We go back in time to discuss the history of containers and virtualization. It’s important to bear in mind that the containers can exist because of the possibility of the machines being virtualized. I will reinforce this because we talk about the differences between the host in virtualized vs. container environment. Therefore, it’s important to know that both are use cases that can be used for each project type.
The history beginnings with the technology that introduces virtualization, where the project V-Server has developed by Jacques Gélinas in the year 2002, these make it possible to run several Linux servers in a box with independence and security. In the same year, the Linux Kernel received an important update that years later will have gone made it possible to build containers how we know them today. This update introduces namespaces. With these, it’s possible to run a process isolating these from others using global resources, and containers use these in your core functionality.

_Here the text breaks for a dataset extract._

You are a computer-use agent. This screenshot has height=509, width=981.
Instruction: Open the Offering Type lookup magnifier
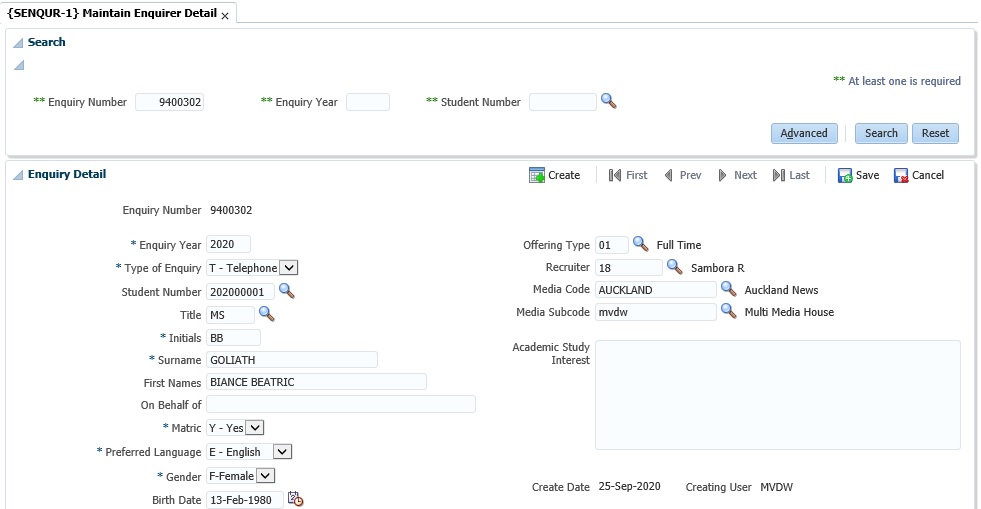(x=640, y=244)
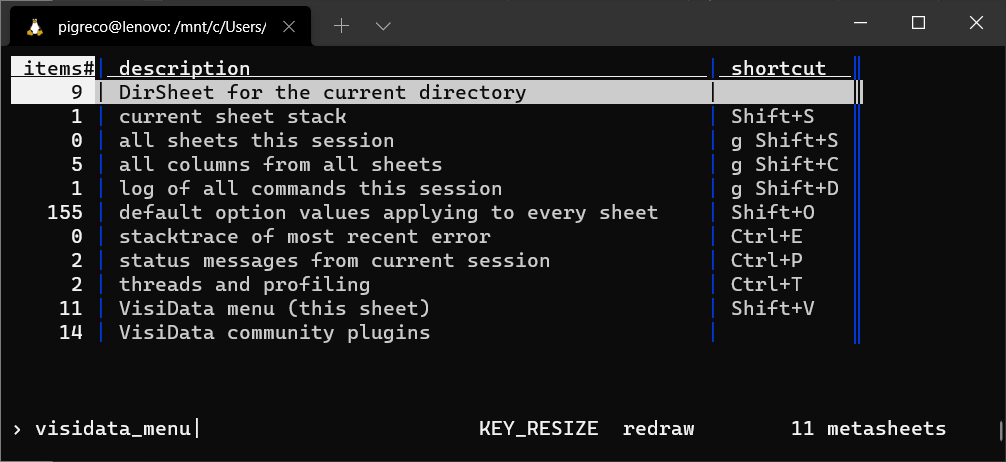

To understand containers, we will explain the basics of how this architecture works and the differences between the virtualized machines.
The virtualized machine is a layer between the hardware and the emulated Operational System that run applications. We will use web apps; for example, in the image below, we can see how this architecture works.
This model is used by hosts to up services to be accessed by sharing resources of a server between various virtualized O.S in unique machine hardware. In the image above, we can see an important component responsible for providing installation of different O.S over the host base O.S; this component is the hypervisor.
This technology provides many benefits to infrastructure costs with hardware resource allocation optimization and provides the environment to able containers possible.
The containers you see above can run isolated processes on the same machine; virtualized containers use fewer resources to up an application environment because the container engine runs over the O.S layer and provides isolation of many resources instead of using the entire O.S environmental resources. An example of architecture is the docker, which you can see in the image below.
The docker container has many things we can mention, but the docker image is the main component; these images can be deployed to a docker repository of artifacts on DockerHub or private Enterprise.
Docker needs an orchestrator to manage the images, networks, and many other features. Here, we introduce the Kubernetes or K8s(eight letters between K and S). The Kubernetes has the docker into your architecture performing an easy-to-use way of containers and services that containerization provides us. In the image above, we can see a structure of K8s.
We can see that k8s incorporate docker in a layer responsible for the containers running into a Pod. The Pod is a set of one or more Linux containers and is the basic unit of K8s.
This tutorial aimed to introduce the concept of containerization, and we can conclude that it is not hard to understand the background of Kubernetes and docker. Now you can check the references and explore more and learn how to migrate or build your systems for the containerized side that will turn it fast to scale and distribute for your customers.